Lesbiennes avec enfant

Areu areu, vive la justice ! ©Marc Torres, l’Œil du Sud.

(Blogmensgo, 3 novembre 2011) Une juge aux affaires familiales de Bayonne a accordé, le 26 octobre 2011, l’autorité parentale à une femme sur les enfants de la femme avec qui elle est pacsée depuis septembre 2009. Les jumelles sont nées en février 2010, soit six mois avant que le Conseil constitutionnel français – mais cette fois-ci dans un contexte d’adoption simple – ne réserve le partage de l’autorité parentale aux seuls couples mariés (cf. notre article du 7 octobre 2010). La récente décision est juridiquement innovante.

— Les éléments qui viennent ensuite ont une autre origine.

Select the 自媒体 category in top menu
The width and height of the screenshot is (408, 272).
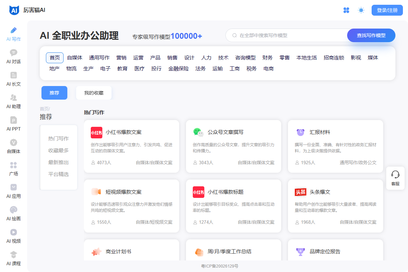pos(74,58)

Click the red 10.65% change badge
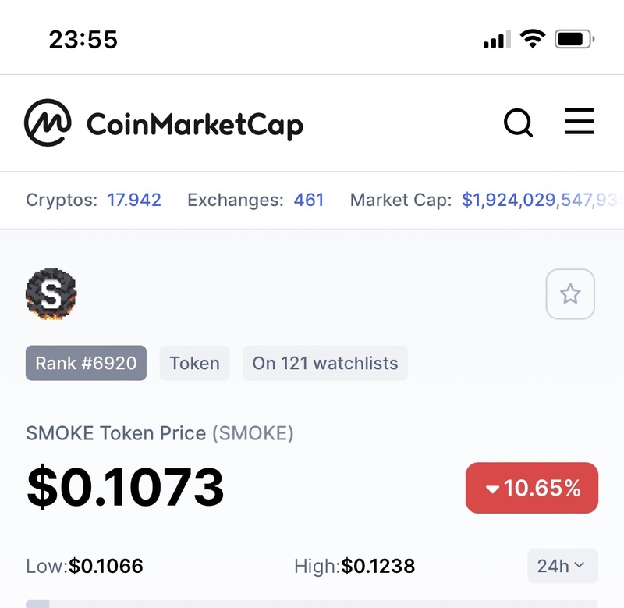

Marie-Catherine D. a donc obtenu l’autorité parentale au même titre que Cécile J., sa compagne et la mère biologique des deux enfants. La juge a motivé sa décision sur le principe et sur les faits. Sur le principe, « il est de l’intérêt des deux mineures que les deux adultes présents au foyer partagent cette autorité parentale, et que celle-ci étant exercée déjà de fait conjointement, cette situation soit juridiquement consacrée ». Sur les faits, il s’agit « d’un couple uni, bien intégré dans leur milieu familial et social, et dont les qualités éducatives et affectives à l’égard des deux enfants sont reconnues ».

Le parquet a un mois pour faire appel de cette décision. Il n’a pas encore indiqué ses intentions, mais il n’a pas fait obstacle à la demande du couple lors de l’audience et n’a pas invoqué, comme il aurait pu le faire, l’article 377 du code civil limitant l’autorité parentale à un tiers non marié uniquement « lorsque les circonstances l’exigent ».

Ce n’est pas la première fois que la justice française accorde l’autorité parentale conjointe à un couple homosexuel, comme on peut le constater en lisant notre article du 19 novembre 2008 et notre article du 2 février 2010, ou encore cet article [retiré du Web] de Libération qui me sert de source. Cela n’aurait pas non plus été la première fois si la juge avait débouté Marie-Catherine et Cécile de leur demande. Mais dans tous les cas où presque, et conformément à l’article 377, la justice se prononce sur la base des circonstances particulières, donc plus ou moins exceptionnelles ou urgentes, nécessitant une délégation d’autorité parentale.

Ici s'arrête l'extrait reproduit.